*** Material for the task ***

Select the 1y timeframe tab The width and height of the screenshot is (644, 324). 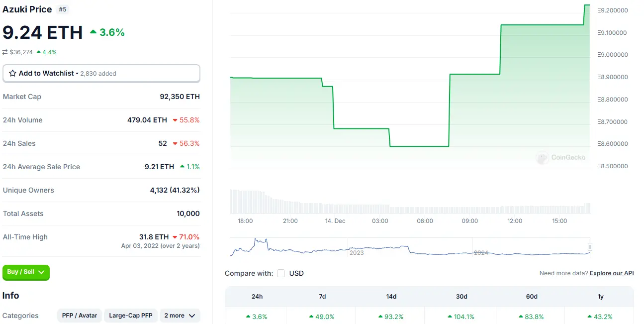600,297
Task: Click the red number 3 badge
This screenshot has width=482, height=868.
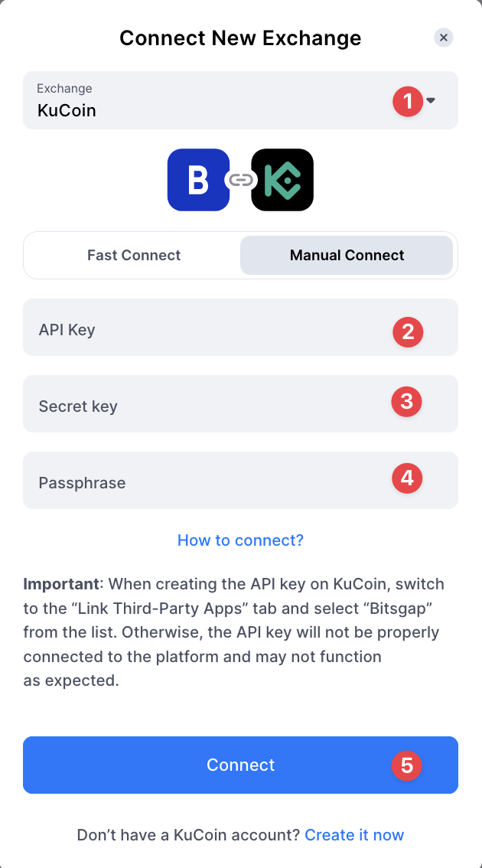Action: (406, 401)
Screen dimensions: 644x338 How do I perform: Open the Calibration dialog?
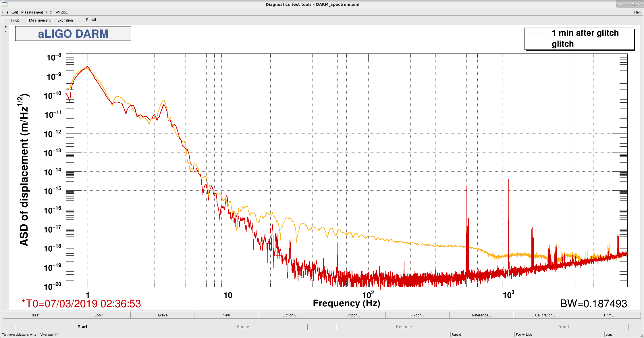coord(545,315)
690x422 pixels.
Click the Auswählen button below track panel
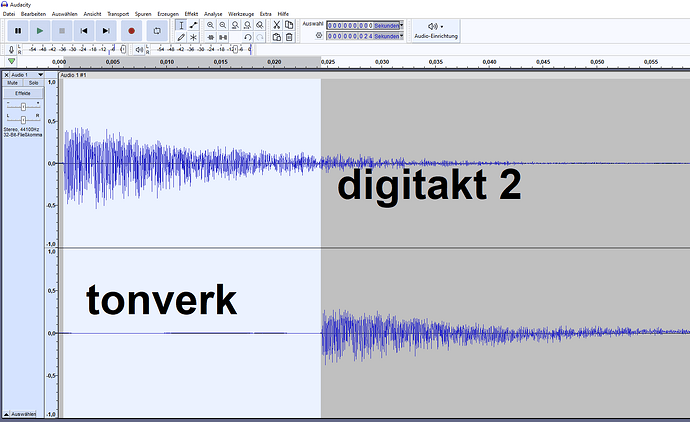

*** End of Material for the task ***

> Task requirements:
Among the entries, find every line holding "Click" and return it.

> Solution for this exercise:
Task: Click the red number 3 badge
Click the Auswählen button below track panel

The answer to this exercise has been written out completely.